Health Based Guidance Values (HBGVs, or Reference Values) corresponds to the concentration of a chemical that may present hazards for the human, animal or environmental health; they are listed in the EFSA Open Food Tox Database, as well as in similar WHO and US-EPA databases.
HBGV, as well as acceptable daily intake (ADI) in case of chronic risk and the acute reference dose (ARfD) in case of acute risk, can be used in association with the estimated dietary exposure to the RoC to evaluate the risk of exposure.
The report initially discusses the different approaches and models currently in use by EMA, EFSA, the Joint FAO/WHO Expert Committee on Food Additives (JECFA) and the Joint Meeting on Pesticide Residues (JMPR). Reference is made to the alternative definitions for the establishment of residue limits related to veterinary medicinal products charactering the different sectorial legislation, as well as to methods to assess the related hazard.
The Theoretical Maximum Daily Intake model (TMDI, or diet-based approach), for example, is used by EMA to estimate the risk from life-long exposure to residues in food commodities from animals treated with veterinary medicinal products. This model has been already abandoned by JECFA and EFSA, that switched respectively to the Feed Additives Consumer Exposure (FACE) and Pesticide Residue Intake Model (PRIMo 4), as better suited to estimate age-dependent exposure scenarios based on individual food consumption data. The report also discusses the Global Estimated Chronic Dietary Exposure (GECDE) model, and the International Estimated Daily Intakes (IEDI) model. This last one is based on the WHO GEMS Food Cluster diets, estimating average per capita consumption figures based on international trade and production statistics of foods.
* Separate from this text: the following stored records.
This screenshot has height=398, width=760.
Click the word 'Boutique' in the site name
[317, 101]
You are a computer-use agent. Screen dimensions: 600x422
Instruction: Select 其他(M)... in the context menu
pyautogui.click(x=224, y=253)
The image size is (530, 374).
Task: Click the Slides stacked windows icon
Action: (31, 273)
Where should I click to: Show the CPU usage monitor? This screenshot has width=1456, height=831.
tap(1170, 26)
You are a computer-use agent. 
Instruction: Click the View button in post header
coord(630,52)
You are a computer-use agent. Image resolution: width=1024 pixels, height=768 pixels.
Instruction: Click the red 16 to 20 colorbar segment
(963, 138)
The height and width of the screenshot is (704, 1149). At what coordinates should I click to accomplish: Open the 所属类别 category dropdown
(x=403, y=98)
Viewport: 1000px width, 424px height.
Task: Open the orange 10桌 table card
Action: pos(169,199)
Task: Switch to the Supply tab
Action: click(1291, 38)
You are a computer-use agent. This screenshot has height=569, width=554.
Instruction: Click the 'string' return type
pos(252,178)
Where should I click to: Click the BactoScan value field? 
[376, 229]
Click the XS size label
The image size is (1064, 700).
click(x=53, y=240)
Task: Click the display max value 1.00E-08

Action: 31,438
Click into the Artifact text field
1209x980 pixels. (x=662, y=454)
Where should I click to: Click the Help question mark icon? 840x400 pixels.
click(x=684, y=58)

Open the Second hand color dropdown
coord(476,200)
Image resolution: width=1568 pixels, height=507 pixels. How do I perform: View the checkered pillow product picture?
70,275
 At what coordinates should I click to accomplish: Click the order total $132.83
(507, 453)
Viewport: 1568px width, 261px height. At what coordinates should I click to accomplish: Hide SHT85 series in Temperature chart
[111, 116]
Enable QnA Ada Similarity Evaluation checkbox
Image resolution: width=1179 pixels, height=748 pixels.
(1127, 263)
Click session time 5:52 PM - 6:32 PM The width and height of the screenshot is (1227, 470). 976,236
A further level of complexity in the assessment has to be considered for substances with dual uses, such as veterinary medicines and pesticides. In such instances, it is important to note that maximum residue limits/levels may vary for the same substance in the same animal commodity, as their concentration may differ in different tissues and/or organs (i.e., muscle, fat, liver, kidney, eggs, or milk). This may result in uncertainties at the level of the enforcement of the appropriate level and residue definition by different authorities.
The recommendations for future harmonization
The analysis and evaluation of the performance of the many available methods led EMA and EFSA to conclude that the observed differences in exposure assessment could be primarily attributed to the type and use of consumption and occurrence data. Other possible elements impacting on the obtained result may include the chosen calculation model and exposure model, the exposure to residues from multiple uses, and the use of commodity definitions and combined exposure from multiple species. Different timelines in the implementation of scientific innovation may have also contributed to the observed divergences.
The final goal of the exercise was to obtain a most realistic exposure assessment possible based on the available methodologies. The so identified “preferred methodology” focuses on data sources and models, includes also alternative proposals on a number of items, and it might represent the “blueprint” for a future harmonised methodology. EMA and EFSA’s recommendations pay particular attention to exposure assessment as the first step of a risk assessment; as for risk characterisation, no specific recommendations have been developed during this round of discussions.